* _EXCERPTED TEXT_
Option A: Grant the broad CATALOG_MANAGE_CONTENT privilege (recommended for simplicity):
- This single privilege allows the connector to manage tables and namespaces in the catalog
Option B: Grant specific granular privileges:
- TABLE_LIST - List tables in a namespace
- TABLE_CREATE - Create new tables
- TABLE_DROP - Delete tables
- TABLE_READ_PROPERTIES - Read table metadata
- TABLE_WRITE_PROPERTIES - Update table metadata
- TABLE_WRITE_DATA - Write data to tables
- NAMESPACE_LIST - List namespaces
- NAMESPACE_CREATE - Create new namespaces
- NAMESPACE_READ_PROPERTIES - Read namespace metadata
In the Airbyte connector configuration, provide the following information:
- Polaris Server URI: The base URL of your Polaris server. For example: http://localhost:8181/api/catalog
- Catalog Name: The name of the catalog you created in Polaris (e.g., quickstart_catalog)
- Client ID: The OAuth Client ID provided when creating the principal
- Client Secret: The OAuth Client Secret provided when creating the principal
- Default namespace: The namespace to be used for table identifiers when the destination namespace is set to "Destination-defined" or "Source-defined"
Set the Warehouse location option to s3://<bucket name>/path/within/bucket.
Ensure that your Polaris catalog has been configured with the appropriate storage credentials to access your S3 bucket.

Output schema

How Airbyte generates the Iceberg schema

In each stream, Airbyte maps top-level fields to Iceberg fields. Airbyte maps nested fields (objects, arrays, and unions) to string columns and writes them as serialized JSON.

This is the full mapping between Airbyte types and Iceberg types.

Airbyte type	Iceberg type
Boolean	Boolean
Date	Date
Integer	Long
Number	Double
String	String
Time with timezone*	Time
Time without timezone	Time
Timestamp with timezone*	Timestamp with timezone
Timestamp without timezone	Timestamp without timezone
Object	String (JSON-serialized value)
Array	String (JSON-serialized value)
Union	String (JSON-serialized value)

*Airbyte converts the time with timezone and timestamp with timezone types to Coordinated Universal Time (UTC) before writing to the Iceberg file.

* _EXERCISE 1_
According to the Airbyte Iceberg text, how does Airbyte handle nested fields such as objects, arrays, and unions?
* _EXERCISE 2_
Continue the Airbyte Iceberg text, picking up right after its final sentence.
The data that follows is separate from the Airbyte Iceberg text and is not connected to it.

* _EXTRACTED MATERIAL_
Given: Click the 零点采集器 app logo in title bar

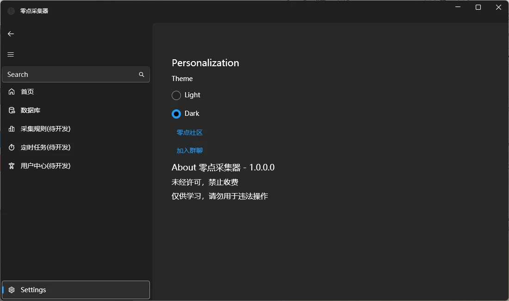Looking at the screenshot, I should (x=11, y=11).
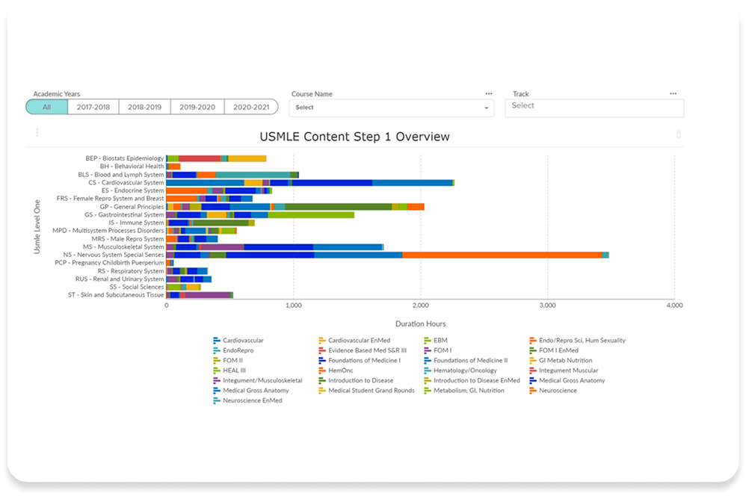Open Track filter options ellipsis menu
Screen dimensions: 746x496
[x=673, y=94]
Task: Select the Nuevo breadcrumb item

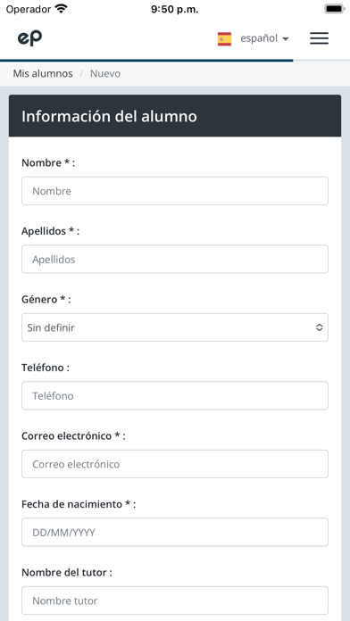Action: (x=105, y=74)
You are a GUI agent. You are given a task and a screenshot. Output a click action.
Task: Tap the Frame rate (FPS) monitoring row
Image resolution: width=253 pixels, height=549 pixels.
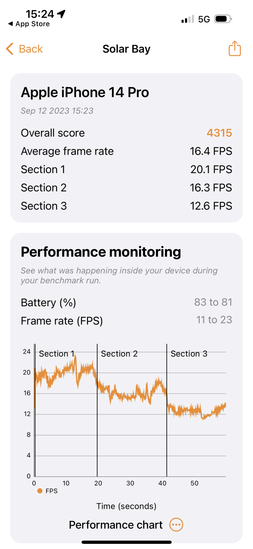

* _TASK OUTPUT 1_
Airbyte maps them to string columns and writes them as serialized JSON.

* _TASK OUTPUT 2_
Managing schema evolution

This connector never rewrites existing Iceberg data files. This means Airbyte can only handle specific source schema changes.

Adding or removing a column
Widening a column
Changing the primary key

You have the following options to manage schema evolution.

To handle unsupported schema changes automatically, use Full Refresh - Overwrite as your sync mode.
To handle unsupported schema changes as they occur, wait for a sync to fail, then take action to restore it. Either:
- Manually edit your table schema in Iceberg directly.
- Refresh your connection in Airbyte.
- Clear your connection in Airbyte.

Naming

Like most Airbyte destination connectors, the S3 Data Lake connector may modify identifiers (stream name/namespace, column names) for compatibility with the destination.

In particular, when using AWS Glue, the connector will:

Lowercase all stream table names and namespaces
Change any non-alphanumeric character in a table name/namespace to an underscore for compatibility with Athena

Deduplication

This connector uses a merge-on-read strategy to support deduplication.

Airbyte translates the stream's primary keys to Iceberg's identifier columns.
An "upsert" is an equality-based delete on that row's primary key, followed by an insertion of the new data.

Assumptions about primary keys

The S3 Data Lake connector assumes that one of two things is true:

The source never emits the same primary key twice in a single sync attempt.
If the source emits the same primary key multiple times in a single attempt, it always emits those records in cursor order from oldest to newest.

If these conditions aren't met, you may see inaccurate data in Iceberg in the form of older records taking precedence over newer records. If this happens, use append or overwrite as your sync modes.

An unknown number of API sources have streams that don't meet these conditions. Airbyte knows Stripe and Monday don't, but there are probably others.

Branching and data availability

Iceberg supports Git-like semantics over your data. This connector leverages those semantics to provide resilient syncs.

In each sync, each microbatch creates a new snapshot.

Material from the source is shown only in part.